I don’t personally think the latest version of SharePoint is that bad when it comes to accessibility, but there’s enough frustrations that a bit of humour shared with people that understand can really help lighten the accessibility burden for all, and I think that’s what Bryan was trying to achieve with his post.
There is, however, a bigger issue than just the joke in itself and that the fact that it was disguised as factual information and this, in my view, was a bit tasteless as it wasn’t presented in a way which everyone could share.
I’ll confess that I really dislike practical jokes, I cringe at TV shows that create situations to trick people just doing their everyday things and I can’t listen to radio station ‘crazy calls’ that pretend something bad has happened just to humiliate them on air, so it’s fair to say I also didn’t like this one and thought in the context of the WAI-IG list which is designed to be both an introduction to web accessibility and an information resource, it was inappropriately structured for the audience.

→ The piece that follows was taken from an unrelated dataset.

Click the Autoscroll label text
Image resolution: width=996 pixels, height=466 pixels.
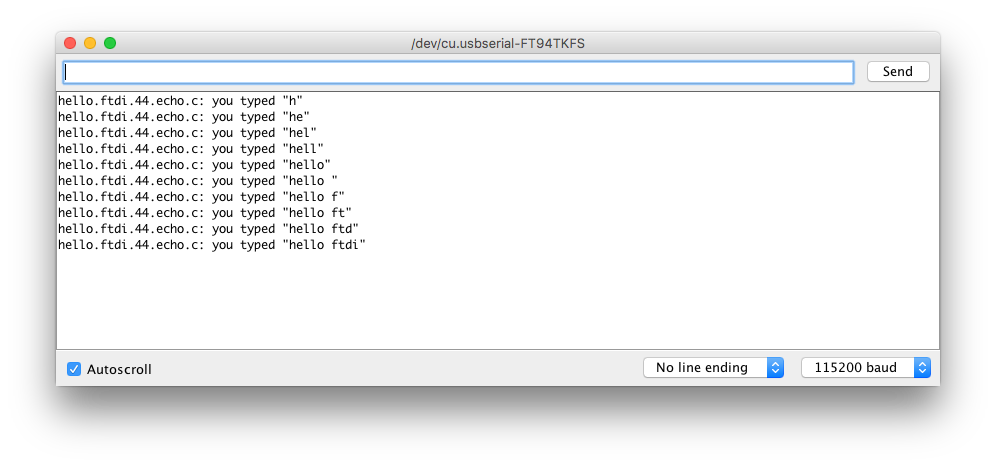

As a legally blind person there are enough circumstances every day where I end up in embarrassing situations—not realising someone wants to shake my hand, difficulties in identifying who is talking to me and walking into things to name a few—so I really felt sorry for people on the list who, due to their disability, did not get the joke and were embarrassed in front of their peers.
I have no issue with the telling of jokes, or even sharing them online, but if it’s at the expense of the dignity of people with disabilities I think that’s the place where we need to draw the line. I’m sure it was not Bryan’s intent to embarrass WAI-IG subscribers and that’s an important thing to consider, but it does highlight that in a community where the entire focus is on supporting the needs of people with disabilities, nurturing and supporting people needs to come first.
Can 100 per cent accessibility be achieved?
Putting aside the joke itself, the reason why it got so much traction was because it was based on the premise that someone had achieved a 100 per cent accessible website.
While sceptical, there’s still enough hope out there that perhaps it is actually possible. While the question as to what defines an accessible website is one which could be a topic for several monthly columns so I won’t go into a lot of detail here, it is fair to say that while there’s no silver bullet for accessibility, there’s a lot that can be done.
It’s also important to remember that there is a lot of help out there too from of W3C standards and techniques such as WCAG 2.0, the online web accessibility community in WAI-IG, meet-up groups, conferences and courses and websites such as this one just to name a few.
Perhaps a better question than, ‘can a website be `100 per cent accessible?’, is ‘can I make a difference to support the independence of people with disabilities by addressing web accessibility issues?’ to which I’d answer a definite ‘yes’. So putting all jokes aside, it may be hard to get to 100 per cent accessibility but the difference we can all make on the journey is 100 per cent worth it for people with disabilities.